As compared to conventional crowdfunding providers, Islamic crowdfunding is quite slow in its expansion because the way it is offered like only for Muslims and packaged like exclusive to Muslim. Marketing, communication, and sales were done very specifically like for Muslim community, and markets only. It should be pictured in more universal message that can bring everyone together for example in ethical and humanitarian way. In general, Islamic crowdfunding is not raising as much as conventional crowdfunding is. The growth has been very small, therefore, its positioning, messaging, communication and channelling need to be altered for universal appeal. Furthermore, business/revenue approach is missing in the Islamic crowdfunding, it is too narrow by only having religious approach in their products, the result we can see no significant growth, expansion or successful exit’s. There is no unique products or services, only value adding not reinventing Islamic social finance.
Please share with us list of challenging factors in Islamic Crowdfunding.

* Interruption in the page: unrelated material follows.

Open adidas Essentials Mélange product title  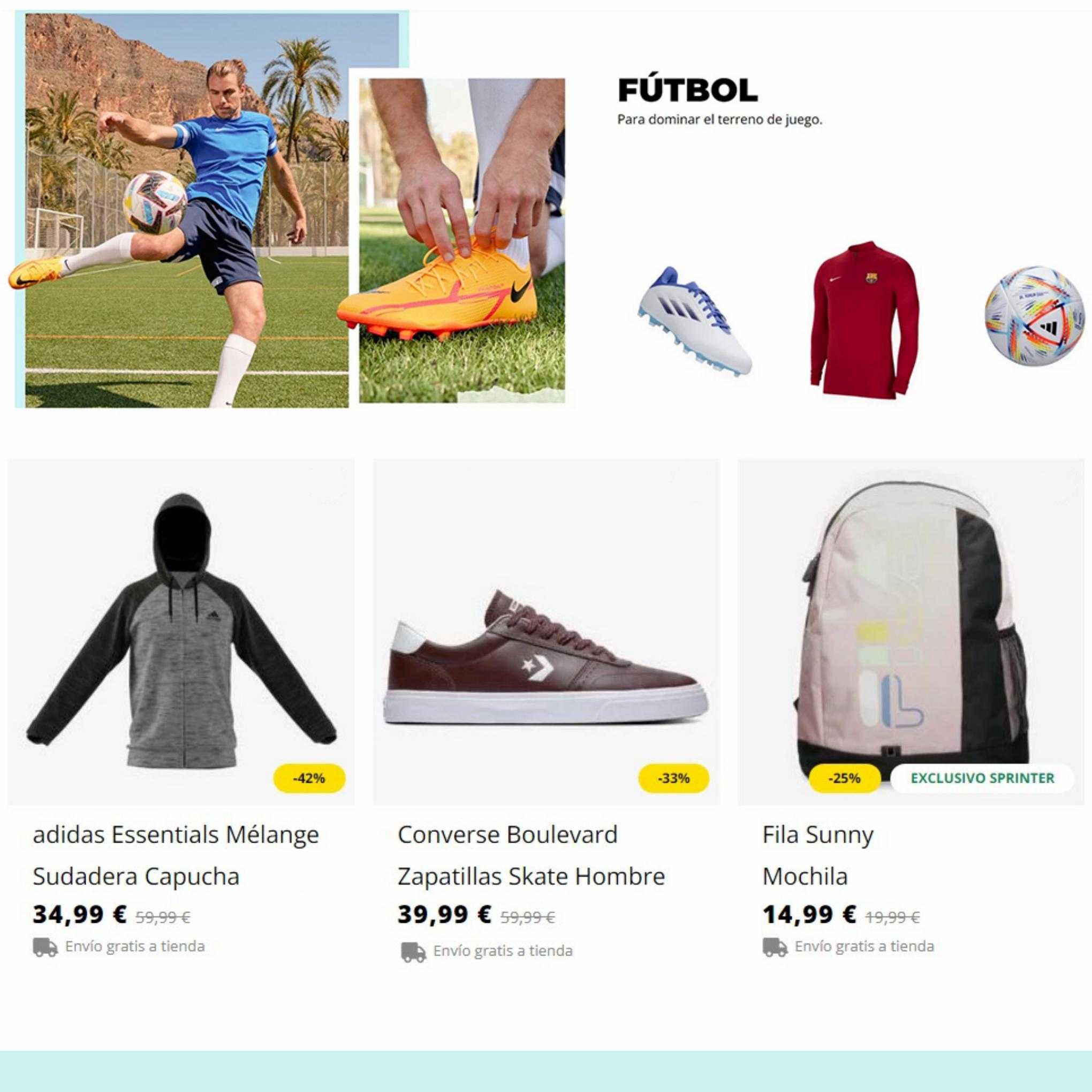176,835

Firstly, the venues for Muslims to put their money or donations are many. They can easily do shadaqah on the street, the neighbourhood, and masjid. Second is the communication through direct interaction like in masjid is more appealing to most segment of Muslim communities, the emotional part plays important role, in addition to credibility of institutions. The third is its exclusivity portrayal that will deliver narrow acceptance towards general crowds. In the future, challenges also will be very much in the use and application of new technology. The Islamic fintech should concentrate on user friendliness, simplified technology, customer service, communication, and positioning. The other challenge is more and more players are entering the markets be it conventional or Islamic, so competition becomes high and market capitalization for each player becomes smaller.
What your expectation on Islamic Crowdfunding ecosystem?
The community itself should explore, accept, and support new ideas and technologies, basically it should change it’s mindset. From the fintech side, the providers should consider doing Islamic crowdfunding beyond charity, they can make it like a lifestyle and position in more progressive way to attract Gen Y & X.